Collected data:
<<<<
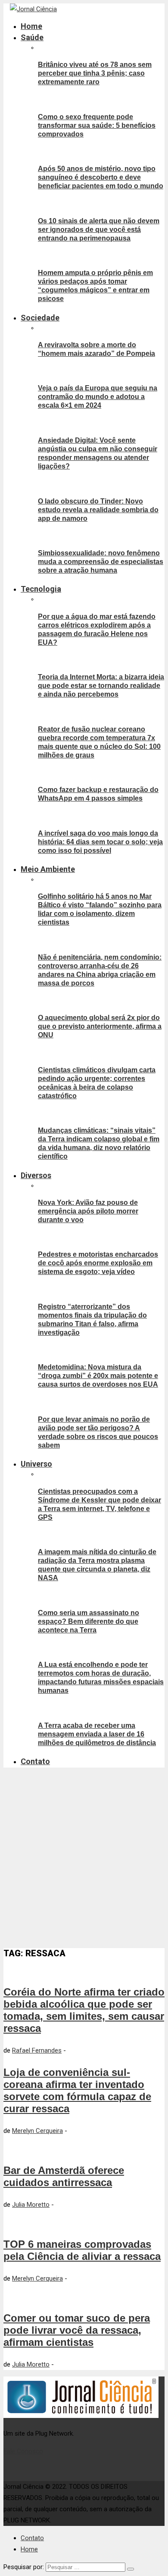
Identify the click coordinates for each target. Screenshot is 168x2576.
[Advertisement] (84, 1858)
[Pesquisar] (130, 2569)
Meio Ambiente (48, 869)
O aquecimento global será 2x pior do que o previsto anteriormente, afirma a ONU (100, 1026)
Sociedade (40, 317)
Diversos (36, 1175)
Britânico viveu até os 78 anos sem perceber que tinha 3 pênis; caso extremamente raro (95, 73)
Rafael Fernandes (37, 2050)
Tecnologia (41, 588)
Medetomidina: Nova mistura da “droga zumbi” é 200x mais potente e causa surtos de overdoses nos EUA (98, 1375)
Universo (36, 1463)
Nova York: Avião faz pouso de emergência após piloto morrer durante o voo (88, 1211)
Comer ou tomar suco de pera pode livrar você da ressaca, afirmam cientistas (76, 2330)
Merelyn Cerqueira (37, 2131)
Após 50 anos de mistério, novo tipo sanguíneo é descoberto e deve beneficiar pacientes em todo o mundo (100, 177)
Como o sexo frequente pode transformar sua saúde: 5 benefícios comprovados (97, 125)
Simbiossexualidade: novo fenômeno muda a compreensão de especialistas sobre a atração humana (100, 561)
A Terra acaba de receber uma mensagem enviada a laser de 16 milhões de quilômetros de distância (97, 1734)
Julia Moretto (31, 2204)
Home (31, 26)
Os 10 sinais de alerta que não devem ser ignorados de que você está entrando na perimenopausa (98, 229)
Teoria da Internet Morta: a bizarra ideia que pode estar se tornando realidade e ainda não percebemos (101, 685)
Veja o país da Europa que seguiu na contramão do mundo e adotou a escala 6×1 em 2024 (97, 396)
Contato (35, 1761)
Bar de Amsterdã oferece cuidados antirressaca (63, 2176)
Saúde (32, 37)
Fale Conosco (23, 2451)
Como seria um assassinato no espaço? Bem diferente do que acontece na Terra (88, 1621)
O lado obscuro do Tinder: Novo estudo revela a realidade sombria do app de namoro (98, 509)
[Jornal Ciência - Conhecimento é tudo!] (33, 9)
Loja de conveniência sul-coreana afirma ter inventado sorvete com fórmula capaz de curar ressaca (77, 2090)
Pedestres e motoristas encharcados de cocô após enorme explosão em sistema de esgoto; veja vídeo (98, 1263)
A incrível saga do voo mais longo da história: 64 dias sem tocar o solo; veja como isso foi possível (100, 842)
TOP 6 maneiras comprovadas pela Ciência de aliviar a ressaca (82, 2250)
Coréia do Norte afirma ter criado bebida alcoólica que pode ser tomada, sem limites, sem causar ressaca (84, 2010)
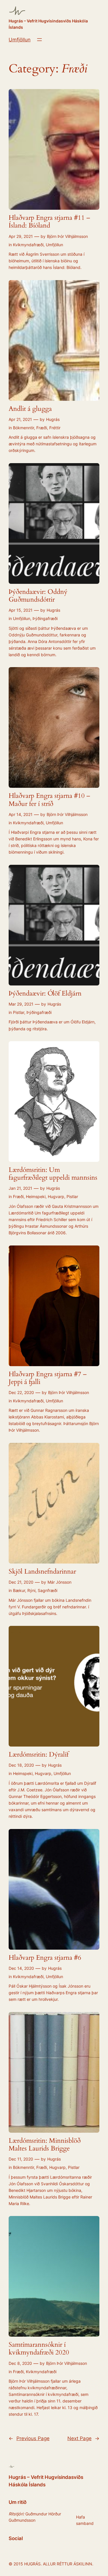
>>>>
# ACTIVITY
Print all of the data exactly, and do not carry over any pictures.

# SOLUTION
Identify the click coordinates for each target. Screenshot is 168x2576.
[Advertisement] (84, 1858)
[Pesquisar] (130, 2569)
Meio Ambiente (48, 869)
O aquecimento global será 2x pior do que o previsto anteriormente, afirma a ONU (100, 1026)
Sociedade (40, 317)
Diversos (36, 1175)
Britânico viveu até os 78 anos sem perceber que tinha 3 pênis; caso extremamente raro (95, 73)
Rafael Fernandes (37, 2050)
Tecnologia (41, 588)
Medetomidina: Nova mistura da “droga zumbi” é 200x mais potente e causa surtos de overdoses nos EUA (98, 1375)
Universo (36, 1463)
Nova York: Avião faz pouso de emergência após piloto morrer durante o voo (88, 1211)
Comer ou tomar suco de pera pode livrar você da ressaca, afirmam cientistas (76, 2330)
Merelyn Cerqueira (37, 2131)
Após 50 anos de mistério, novo tipo sanguíneo é descoberto e deve beneficiar pacientes em todo o mundo (100, 177)
Como o sexo frequente pode transformar sua saúde: 5 benefícios comprovados (97, 125)
Simbiossexualidade: novo fenômeno muda a compreensão de especialistas sobre a atração humana (100, 561)
A Terra acaba de receber uma mensagem enviada a laser de 16 milhões de quilômetros de distância (97, 1734)
Julia Moretto (31, 2204)
Home (31, 26)
Os 10 sinais de alerta que não devem ser ignorados de que você está entrando na perimenopausa (98, 229)
Teoria da Internet Morta: a bizarra ideia que pode estar se tornando realidade e ainda não percebemos (101, 685)
Veja o país da Europa que seguiu na contramão do mundo e adotou a escala 6×1 em 2024 (97, 396)
Contato (35, 1761)
Bar de Amsterdã oferece cuidados antirressaca (63, 2176)
Saúde (32, 37)
Fale Conosco (23, 2451)
Como seria um assassinato no espaço? Bem diferente do que acontece na Terra (88, 1621)
O lado obscuro do Tinder: Novo estudo revela a realidade sombria do app de namoro (98, 509)
[Jornal Ciência - Conhecimento é tudo!] (33, 9)
Loja de conveniência sul-coreana afirma ter inventado sorvete com fórmula capaz de curar ressaca (77, 2090)
Pedestres e motoristas encharcados de cocô após enorme explosão em sistema de esgoto; veja vídeo (98, 1263)
A incrível saga do voo mais longo da história: 64 dias sem tocar o solo; veja como isso foi possível (100, 842)
TOP 6 maneiras comprovadas pela Ciência de aliviar a ressaca (82, 2250)
Coréia do Norte afirma ter criado bebida alcoólica que pode ser tomada, sem limites, sem causar ressaca (84, 2010)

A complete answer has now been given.